The Trump-backed RNC Research tweeted a video where US President Joe Biden is seen awkwardly fumbling for a seat. There was no seat as Biden, US First Lady Jill Biden, French President Emmanuel Macron and French First Lady Brigitte Macron were standing as a D-Day Memorial event progressed forth.
Awkward pic.twitter.com/3KNLco85hj— RNC Research (@RNCResearch) June 6, 2024
The RNC Research captioned the video: ‘Embarrassing’.
Son of Biden’s rival Donald Trump, Donald Trump Jr, reposted the video on social media, with this accompanying text: “Is there ever a time when Americans realise just how much of an embarrassment this is on a world stage? Does this kind of incompetence and weakness encourage our enemies to act the way they’ve been acting? Of course it does!”
Is there ever a time when Americans realize just how much of an embarrassment this is on a world stage? Does this kind of incompetence and weakness encourage our enemies to act the way they’ve been acting? Of course it does! pic.twitter.com/wxsTKWTtNM— Donald Trump Jr. (@DonaldJTrumpJr) June 6, 2024
US President Joe Biden’s age and his mistakes during events have become tools for the Trump campaign to attack the octogenarian leader.

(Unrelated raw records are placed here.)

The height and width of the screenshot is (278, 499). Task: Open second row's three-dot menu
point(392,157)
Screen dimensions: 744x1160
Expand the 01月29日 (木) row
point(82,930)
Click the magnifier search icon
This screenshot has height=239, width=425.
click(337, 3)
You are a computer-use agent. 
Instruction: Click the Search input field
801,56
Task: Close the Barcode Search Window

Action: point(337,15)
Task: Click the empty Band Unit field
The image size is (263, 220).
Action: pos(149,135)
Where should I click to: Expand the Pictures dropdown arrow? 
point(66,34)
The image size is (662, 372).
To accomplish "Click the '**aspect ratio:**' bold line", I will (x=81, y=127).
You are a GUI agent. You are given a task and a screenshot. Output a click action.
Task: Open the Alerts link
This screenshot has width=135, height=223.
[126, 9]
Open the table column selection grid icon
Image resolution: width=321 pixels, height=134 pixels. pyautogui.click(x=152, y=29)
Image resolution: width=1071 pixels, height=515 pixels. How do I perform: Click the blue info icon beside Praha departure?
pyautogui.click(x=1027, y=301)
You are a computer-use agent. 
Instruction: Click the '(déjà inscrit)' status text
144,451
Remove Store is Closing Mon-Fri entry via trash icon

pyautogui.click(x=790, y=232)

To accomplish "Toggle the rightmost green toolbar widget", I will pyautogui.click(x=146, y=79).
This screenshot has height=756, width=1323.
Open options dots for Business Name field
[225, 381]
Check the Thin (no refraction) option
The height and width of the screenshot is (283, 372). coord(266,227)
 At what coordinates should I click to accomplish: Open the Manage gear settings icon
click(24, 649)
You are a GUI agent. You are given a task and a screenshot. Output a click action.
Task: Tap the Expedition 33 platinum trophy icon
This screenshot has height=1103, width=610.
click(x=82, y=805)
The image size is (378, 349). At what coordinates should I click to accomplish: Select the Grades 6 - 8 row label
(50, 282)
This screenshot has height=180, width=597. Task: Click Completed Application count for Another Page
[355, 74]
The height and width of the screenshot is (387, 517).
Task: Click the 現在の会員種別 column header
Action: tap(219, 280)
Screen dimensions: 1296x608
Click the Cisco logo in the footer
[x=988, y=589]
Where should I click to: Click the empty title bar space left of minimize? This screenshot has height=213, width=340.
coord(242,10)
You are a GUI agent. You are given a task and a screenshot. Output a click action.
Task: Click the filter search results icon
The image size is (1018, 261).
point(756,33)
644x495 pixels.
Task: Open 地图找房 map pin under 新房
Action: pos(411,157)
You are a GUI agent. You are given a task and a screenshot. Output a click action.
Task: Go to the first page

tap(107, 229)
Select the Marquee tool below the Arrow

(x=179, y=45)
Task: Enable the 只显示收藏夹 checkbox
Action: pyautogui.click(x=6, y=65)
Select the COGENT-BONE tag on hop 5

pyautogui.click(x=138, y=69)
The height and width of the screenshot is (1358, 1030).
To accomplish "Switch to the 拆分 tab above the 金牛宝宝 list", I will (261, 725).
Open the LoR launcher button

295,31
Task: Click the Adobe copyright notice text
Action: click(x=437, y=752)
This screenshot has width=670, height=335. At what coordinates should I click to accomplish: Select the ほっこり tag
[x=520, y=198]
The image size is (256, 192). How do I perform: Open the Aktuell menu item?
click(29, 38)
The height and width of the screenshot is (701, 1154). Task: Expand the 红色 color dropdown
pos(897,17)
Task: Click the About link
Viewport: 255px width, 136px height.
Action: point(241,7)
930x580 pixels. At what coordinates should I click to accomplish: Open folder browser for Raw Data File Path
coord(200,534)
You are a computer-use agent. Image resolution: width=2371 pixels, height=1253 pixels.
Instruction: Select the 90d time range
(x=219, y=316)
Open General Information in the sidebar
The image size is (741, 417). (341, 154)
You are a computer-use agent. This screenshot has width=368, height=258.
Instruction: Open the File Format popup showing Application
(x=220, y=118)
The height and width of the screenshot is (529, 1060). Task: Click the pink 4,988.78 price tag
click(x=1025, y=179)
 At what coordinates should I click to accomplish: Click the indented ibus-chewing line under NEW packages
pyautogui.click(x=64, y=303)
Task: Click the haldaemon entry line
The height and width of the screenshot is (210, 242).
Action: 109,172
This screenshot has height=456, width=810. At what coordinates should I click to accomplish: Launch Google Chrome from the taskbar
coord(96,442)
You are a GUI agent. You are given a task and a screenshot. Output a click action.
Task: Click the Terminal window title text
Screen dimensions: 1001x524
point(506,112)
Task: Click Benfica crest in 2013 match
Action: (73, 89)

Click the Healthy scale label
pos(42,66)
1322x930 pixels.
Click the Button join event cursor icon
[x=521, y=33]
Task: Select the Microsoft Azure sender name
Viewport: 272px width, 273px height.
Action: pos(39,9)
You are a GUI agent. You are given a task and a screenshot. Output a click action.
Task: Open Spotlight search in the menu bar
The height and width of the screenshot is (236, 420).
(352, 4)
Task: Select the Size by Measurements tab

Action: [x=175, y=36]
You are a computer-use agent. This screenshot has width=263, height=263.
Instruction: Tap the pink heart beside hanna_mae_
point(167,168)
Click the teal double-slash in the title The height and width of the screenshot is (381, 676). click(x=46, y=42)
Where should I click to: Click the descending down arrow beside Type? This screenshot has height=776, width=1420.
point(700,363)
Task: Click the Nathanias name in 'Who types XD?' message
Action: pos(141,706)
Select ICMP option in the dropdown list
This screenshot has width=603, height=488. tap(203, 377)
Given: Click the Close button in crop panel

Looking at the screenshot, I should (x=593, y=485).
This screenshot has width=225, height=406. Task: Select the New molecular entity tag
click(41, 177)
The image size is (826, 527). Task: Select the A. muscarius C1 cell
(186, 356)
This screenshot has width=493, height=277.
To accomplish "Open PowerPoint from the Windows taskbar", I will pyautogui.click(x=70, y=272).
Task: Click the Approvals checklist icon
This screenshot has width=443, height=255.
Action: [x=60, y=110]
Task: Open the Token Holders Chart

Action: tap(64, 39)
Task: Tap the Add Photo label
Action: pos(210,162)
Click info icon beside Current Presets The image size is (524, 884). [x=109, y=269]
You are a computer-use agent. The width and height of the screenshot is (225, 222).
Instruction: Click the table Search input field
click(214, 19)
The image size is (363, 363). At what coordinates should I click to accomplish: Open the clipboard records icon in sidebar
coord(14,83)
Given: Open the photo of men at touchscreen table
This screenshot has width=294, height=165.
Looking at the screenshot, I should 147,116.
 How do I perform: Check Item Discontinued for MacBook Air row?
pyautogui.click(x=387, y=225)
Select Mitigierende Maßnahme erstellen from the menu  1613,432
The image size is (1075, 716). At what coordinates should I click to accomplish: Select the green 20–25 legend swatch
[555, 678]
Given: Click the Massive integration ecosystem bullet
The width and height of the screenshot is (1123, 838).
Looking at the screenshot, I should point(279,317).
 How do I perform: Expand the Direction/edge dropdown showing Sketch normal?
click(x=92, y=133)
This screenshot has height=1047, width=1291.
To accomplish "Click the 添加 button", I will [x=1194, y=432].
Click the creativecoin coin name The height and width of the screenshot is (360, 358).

His detractors claim that Biden is in poor health and would make mistakes during his tenure if re-elected creating more problems for the country.
Biden has in recent months been surrounded by aides as he walks to the chopper — itself part of a White House strategy to distract from his increasingly unsteady gait amid what it believes is an unfair focus on the media on his age over that of Trump, who is just four years younger.
US President Joe Biden on Thursday warned on the 80th anniversary of D-Day that democracy around the world was at risk, as leaders marked the 1944 landings in occupied France that helped defeat Nazi Germany in World War II.
The biggest guests of honour were some 180 surviving veterans in their late 90s or over 100, some in wheelchairs and huddled in blankets as they gazed over the shores.
Biden, Britain’s King Charles III, Canadian Prime Minister Justin Trudeau and French President Emmanuel Macron paid tribute to the tens of thousands of Allied troops who stormed the beaches of Normandy in northern France on June 6, 1944.
An honoured additional guest was Ukrainian President Volodymyr Zelensky.
Film director Steven Spielberg and actor Tom Hanks also attended the ceremonies, present in acknowledgement of their classic 1998 film “Saving Private Ryan”, set just after the Normandy landings.
Before the US ceremony in Colleville-sur-Mer, President Joe Biden individually met dozens of American veterans, offering a salute to some and a handshake to all.
They then each posed for a photograph with the US leader, with First Lady Jill Biden propping one or two up with a helping hand.
“You saved the world,” the 81-year-old president said to one of them, holding his arms and bending his knees to look into his eyes.
“The greatest generation ever,” he told another.
“Can I borrow some of your hair?” he joked with a third, who had thick white curls under a World War II veterans cap.